2. Способ по п. 1, отличающийся тем, что указанная соматическая клетка растения происходит из существующей гибридной или гетерозиготной клетки растения, имеющей полиморфные аллели в указанном предварительно выбранном сайте.
3. Способ по п. 2, отличающийся тем, что указанная существующая гибридная или гетерозиготная клетка растения происходит из растения дикого типа.
4. Способ по п. 2, отличающийся тем, что указанный способ обеспечивает получение соматической клетки растения, содержащей направленную гомологичную рекомбинацию в предварительно выбранном эндогенном сайте-мишени, или ткани растения, содержащей указанную соматическую клетку растения, где ткань растения содержит направленную гомологичную рекомбинацию в предварительно выбранном эндогенном сайте-мишени, или растения, содержащего указанную соматическую клетку растения, или его растения-потомка, где растение содержит направленную гомологичную рекомбинацию в предварительно выбранном эндогенном сайте-мишени, или плода, полученного от растения, содержащего указанную соматическую клетку растения, или его растения-потомка, где плод содержит направленную гомологичную рекомбинацию в предварительно выбранном эндогенном сайте-мишени, или семян, полученных от растения, содержащего указанную соматическую клетку растения, или его растения-потомка, где семена содержат направленную гомологичную рекомбинацию в предварительно выбранном эндогенном сайте-мишени, или любой их комбинации.
5. Способ по п. 4, где соматическая клетка растения, содержащая направленную гомологичную рекомбинацию в предварительно выбранном эндогенном сайте-мишени, или ткань растения, содержащая направленную гомологичную рекомбинацию в предварительно выбранном эндогенном сайте-мишени, или растение, содержащее направленную гомологичную рекомбинацию в предварительно выбранном эндогенном сайте-мишени, или плод, содержащий направленную гомологичную рекомбинацию в предварительно выбранном эндогенном сайте-мишени, или семена, содержащие направленную гомологичную рекомбинацию в предварительно выбранном эндогенном сайте-мишени, или любая их комбинация обладает комбинацией родительских признаков, не присутствующей ни у одного из родителей.
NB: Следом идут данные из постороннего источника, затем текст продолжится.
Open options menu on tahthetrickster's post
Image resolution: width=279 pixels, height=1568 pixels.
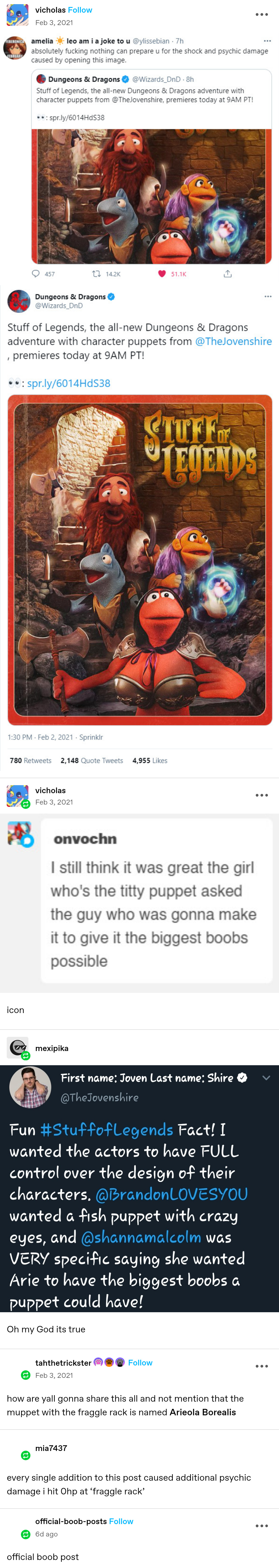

6. Способ по п. 5, отличающийся тем, что указанные родительские признаки включают повышенную засухоустойчивость, повышенную устойчивость к сельскохозяйственным вредителям, повышенную устойчивость к патогенам, улучшенное содержание питательных веществ или улучшенные параметры роста, или любой другой признак, полезный для клетки растения, ткани растения, растения, плода или семени.
7. Способ по п. 1, отличающийся тем, что указанная соматическая клетка растения происходит от клетки из потомства, полученного при скрещивании двух растений, при этом каждая из указанных родительских клеток растения содержит полиморфный аллель по сравнению с указанным партнером в указанном предварительно выбранном сайте.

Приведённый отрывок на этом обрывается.